I've been in disability support for fifteen years.

For most of those years, I was doing two things at once. The job I was paid for, and the job I was actually trying to figure out.

The paid job was support work. Showing up. Helping people get through their week. The usual.

The other job was harder to explain. I kept trying to build something. A system that could hold what a neurodivergent brain couldn't. An externalised memory. Something that captured, organised, and remembered so the person didn't have to.

I didn't have that language for it yet. I just knew the pattern. Every client I worked with had the same problem: too much in their head, no reliable place to put it, and every app that promised to help required the exact thing they couldn't do.


The first real attempt was Trello.

If you haven't used it, Trello is a digital board with columns and cards. You drag things from one column to the next. It's clean. It's visual. It looks like progress.

I set up boards for my clients. Plans. Tasks. Invoices. Goals. Everything in columns, colour-coded, labelled, linked. Day one, it looked great.

Week three, nobody was opening it.

Not the clients. Not me.

The cards sat there. The plans went stale. The invoices stayed in the same column. The board became a snapshot of good intentions from three weeks ago.


Here's what I didn't understand at first.

I thought the problem was the tool. Trello wasn't right. The layout was wrong. The columns needed renaming. Maybe a different app would stick.

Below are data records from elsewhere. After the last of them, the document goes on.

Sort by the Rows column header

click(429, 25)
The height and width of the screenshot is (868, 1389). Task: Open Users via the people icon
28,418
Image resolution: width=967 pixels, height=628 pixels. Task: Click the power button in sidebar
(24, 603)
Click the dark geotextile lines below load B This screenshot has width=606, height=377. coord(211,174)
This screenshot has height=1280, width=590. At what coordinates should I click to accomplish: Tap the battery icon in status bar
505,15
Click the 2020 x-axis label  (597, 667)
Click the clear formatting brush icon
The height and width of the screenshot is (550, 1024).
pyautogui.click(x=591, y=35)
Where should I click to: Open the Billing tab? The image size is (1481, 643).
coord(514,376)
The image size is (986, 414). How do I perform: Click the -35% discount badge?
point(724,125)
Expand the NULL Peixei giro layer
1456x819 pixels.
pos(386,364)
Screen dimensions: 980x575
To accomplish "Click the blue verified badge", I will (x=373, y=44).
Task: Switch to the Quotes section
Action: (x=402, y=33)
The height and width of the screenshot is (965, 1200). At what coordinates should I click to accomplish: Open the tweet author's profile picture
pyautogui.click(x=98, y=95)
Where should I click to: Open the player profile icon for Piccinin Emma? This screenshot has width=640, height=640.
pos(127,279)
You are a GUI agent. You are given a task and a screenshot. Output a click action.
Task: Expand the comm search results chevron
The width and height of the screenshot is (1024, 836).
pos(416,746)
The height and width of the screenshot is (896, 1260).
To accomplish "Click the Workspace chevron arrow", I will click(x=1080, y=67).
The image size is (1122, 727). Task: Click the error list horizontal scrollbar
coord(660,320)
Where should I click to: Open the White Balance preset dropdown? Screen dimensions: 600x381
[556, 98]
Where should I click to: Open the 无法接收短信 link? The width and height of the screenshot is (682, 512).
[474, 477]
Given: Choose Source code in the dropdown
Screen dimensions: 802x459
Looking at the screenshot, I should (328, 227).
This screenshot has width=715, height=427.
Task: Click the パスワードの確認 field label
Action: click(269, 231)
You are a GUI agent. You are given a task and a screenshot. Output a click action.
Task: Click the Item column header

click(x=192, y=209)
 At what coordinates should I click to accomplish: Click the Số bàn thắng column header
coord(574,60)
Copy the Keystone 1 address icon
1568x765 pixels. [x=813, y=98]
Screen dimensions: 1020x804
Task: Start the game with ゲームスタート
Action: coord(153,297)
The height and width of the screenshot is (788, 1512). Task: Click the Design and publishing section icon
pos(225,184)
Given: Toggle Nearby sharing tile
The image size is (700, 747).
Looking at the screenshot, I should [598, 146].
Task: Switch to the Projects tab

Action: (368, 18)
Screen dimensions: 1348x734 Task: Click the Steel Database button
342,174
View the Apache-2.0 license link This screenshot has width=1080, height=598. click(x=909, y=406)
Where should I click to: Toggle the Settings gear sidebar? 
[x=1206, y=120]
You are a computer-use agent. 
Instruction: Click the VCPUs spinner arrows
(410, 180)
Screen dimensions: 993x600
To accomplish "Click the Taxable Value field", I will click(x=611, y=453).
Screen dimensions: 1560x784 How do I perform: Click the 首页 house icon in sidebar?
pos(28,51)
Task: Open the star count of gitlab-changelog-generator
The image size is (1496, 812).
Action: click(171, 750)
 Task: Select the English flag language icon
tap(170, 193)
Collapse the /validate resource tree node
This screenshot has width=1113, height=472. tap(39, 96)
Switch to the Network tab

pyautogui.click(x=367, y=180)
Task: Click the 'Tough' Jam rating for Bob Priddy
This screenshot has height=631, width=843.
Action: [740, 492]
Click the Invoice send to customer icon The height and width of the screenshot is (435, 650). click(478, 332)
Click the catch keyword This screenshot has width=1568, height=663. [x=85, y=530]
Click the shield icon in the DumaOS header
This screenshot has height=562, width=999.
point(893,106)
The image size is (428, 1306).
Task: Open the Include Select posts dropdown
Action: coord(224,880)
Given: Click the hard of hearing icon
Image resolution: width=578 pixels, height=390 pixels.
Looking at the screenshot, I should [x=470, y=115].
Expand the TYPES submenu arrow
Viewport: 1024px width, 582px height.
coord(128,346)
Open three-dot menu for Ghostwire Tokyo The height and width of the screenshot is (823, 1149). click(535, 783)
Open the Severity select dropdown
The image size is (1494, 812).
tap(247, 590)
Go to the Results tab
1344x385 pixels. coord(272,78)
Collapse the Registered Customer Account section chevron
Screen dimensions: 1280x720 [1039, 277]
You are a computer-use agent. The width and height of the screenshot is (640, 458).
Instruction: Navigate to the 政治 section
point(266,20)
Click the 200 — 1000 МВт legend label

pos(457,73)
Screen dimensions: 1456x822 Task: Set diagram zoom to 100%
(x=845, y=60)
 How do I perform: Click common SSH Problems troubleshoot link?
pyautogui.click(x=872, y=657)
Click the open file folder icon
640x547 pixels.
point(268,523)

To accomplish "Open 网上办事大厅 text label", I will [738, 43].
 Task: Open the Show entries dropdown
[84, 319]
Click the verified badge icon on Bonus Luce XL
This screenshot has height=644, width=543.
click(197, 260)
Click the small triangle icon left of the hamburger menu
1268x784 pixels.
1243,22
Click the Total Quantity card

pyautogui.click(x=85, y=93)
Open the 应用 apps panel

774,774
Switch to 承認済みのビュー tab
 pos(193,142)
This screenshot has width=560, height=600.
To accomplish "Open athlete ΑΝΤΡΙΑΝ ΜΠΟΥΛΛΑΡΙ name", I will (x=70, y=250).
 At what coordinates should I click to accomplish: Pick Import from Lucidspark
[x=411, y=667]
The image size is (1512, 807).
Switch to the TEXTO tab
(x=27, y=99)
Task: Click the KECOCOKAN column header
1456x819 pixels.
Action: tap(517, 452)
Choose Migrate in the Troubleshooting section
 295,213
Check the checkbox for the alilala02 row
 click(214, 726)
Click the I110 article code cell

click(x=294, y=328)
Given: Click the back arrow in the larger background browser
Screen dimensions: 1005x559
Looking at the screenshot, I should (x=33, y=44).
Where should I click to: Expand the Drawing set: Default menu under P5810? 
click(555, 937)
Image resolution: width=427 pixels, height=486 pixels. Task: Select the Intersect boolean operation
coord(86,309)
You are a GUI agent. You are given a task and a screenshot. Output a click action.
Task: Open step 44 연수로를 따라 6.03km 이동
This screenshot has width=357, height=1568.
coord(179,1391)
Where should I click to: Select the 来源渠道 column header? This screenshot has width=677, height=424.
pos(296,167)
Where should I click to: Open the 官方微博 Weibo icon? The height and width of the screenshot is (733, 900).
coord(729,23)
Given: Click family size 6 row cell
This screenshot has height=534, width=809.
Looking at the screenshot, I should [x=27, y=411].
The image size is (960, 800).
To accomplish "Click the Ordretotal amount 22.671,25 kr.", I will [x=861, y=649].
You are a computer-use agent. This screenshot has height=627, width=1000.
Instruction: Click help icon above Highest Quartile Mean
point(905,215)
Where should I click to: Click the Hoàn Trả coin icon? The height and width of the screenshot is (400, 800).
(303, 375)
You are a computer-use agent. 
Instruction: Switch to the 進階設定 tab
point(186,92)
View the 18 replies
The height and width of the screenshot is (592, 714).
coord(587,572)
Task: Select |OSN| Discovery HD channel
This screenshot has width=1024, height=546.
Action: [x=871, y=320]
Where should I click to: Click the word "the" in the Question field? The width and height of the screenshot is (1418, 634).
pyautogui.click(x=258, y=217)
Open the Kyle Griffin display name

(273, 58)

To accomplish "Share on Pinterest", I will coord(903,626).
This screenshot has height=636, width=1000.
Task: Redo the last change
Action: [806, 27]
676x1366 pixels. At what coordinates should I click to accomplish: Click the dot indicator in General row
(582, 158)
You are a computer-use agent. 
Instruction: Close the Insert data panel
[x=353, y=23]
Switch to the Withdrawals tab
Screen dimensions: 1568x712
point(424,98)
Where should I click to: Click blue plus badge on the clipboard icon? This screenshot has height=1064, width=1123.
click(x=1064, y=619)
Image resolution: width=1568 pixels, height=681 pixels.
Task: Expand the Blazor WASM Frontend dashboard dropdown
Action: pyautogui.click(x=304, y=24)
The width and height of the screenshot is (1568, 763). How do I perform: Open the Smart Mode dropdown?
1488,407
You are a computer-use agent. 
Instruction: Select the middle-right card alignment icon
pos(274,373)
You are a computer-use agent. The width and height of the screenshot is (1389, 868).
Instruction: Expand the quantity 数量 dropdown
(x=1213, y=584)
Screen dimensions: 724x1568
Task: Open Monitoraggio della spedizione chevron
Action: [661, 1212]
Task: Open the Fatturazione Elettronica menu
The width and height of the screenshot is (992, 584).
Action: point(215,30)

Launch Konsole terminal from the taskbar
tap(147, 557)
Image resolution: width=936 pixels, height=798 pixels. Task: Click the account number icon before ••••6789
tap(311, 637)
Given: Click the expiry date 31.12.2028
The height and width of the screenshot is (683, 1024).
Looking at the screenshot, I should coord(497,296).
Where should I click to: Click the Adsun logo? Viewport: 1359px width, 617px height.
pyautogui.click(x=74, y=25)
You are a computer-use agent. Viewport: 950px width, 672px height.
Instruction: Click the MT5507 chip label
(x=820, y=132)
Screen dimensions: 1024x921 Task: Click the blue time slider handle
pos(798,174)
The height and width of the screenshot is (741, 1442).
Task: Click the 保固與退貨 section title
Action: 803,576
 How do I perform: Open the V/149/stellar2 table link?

So I'd try something else. A different tool. A better setup. A cleaner layout. And every time, the same thing happened.

Day one: perfect.

Week three: abandoned.

It took me longer than I'd like to admit to realise the tool was never the problem.


The problem was friction.

Every system I built required effort to maintain. Not a lot of effort. Just a little. Open the app. Move the card. Update the status. Check the board. Five minutes.

Five minutes is nothing if your executive function works.

Five minutes is everything if it doesn't.

ADHD doesn't take away your ability to use a system. It takes away your ability to maintain one. The difference matters. On a good day, you can set up anything. On a normal day, you can't sustain it. On a bad day, you can't open it.

I was building systems that worked on good days and disappeared on normal ones. The tool asked the person to do the thing the person couldn't do. That's not a user problem. That's a design problem.


At the same time, I was teaching my clients something else.

AI.

Not the full technical picture. Just the practical part. How to use it to think through problems. How to ask it questions when your brain wouldn't cooperate. How to take the mess in your head and turn it into something structured.

I could see the power. A neurodivergent person could talk for two minutes and an AI could organise what they said into something clear. That was real. That was useful.

But it disappeared.

Every conversation vanished when the session ended. There was no memory. No accumulation. No system underneath. The AI was clever, but it was stateless. You'd have the same breakthrough conversation three times because nothing carried over.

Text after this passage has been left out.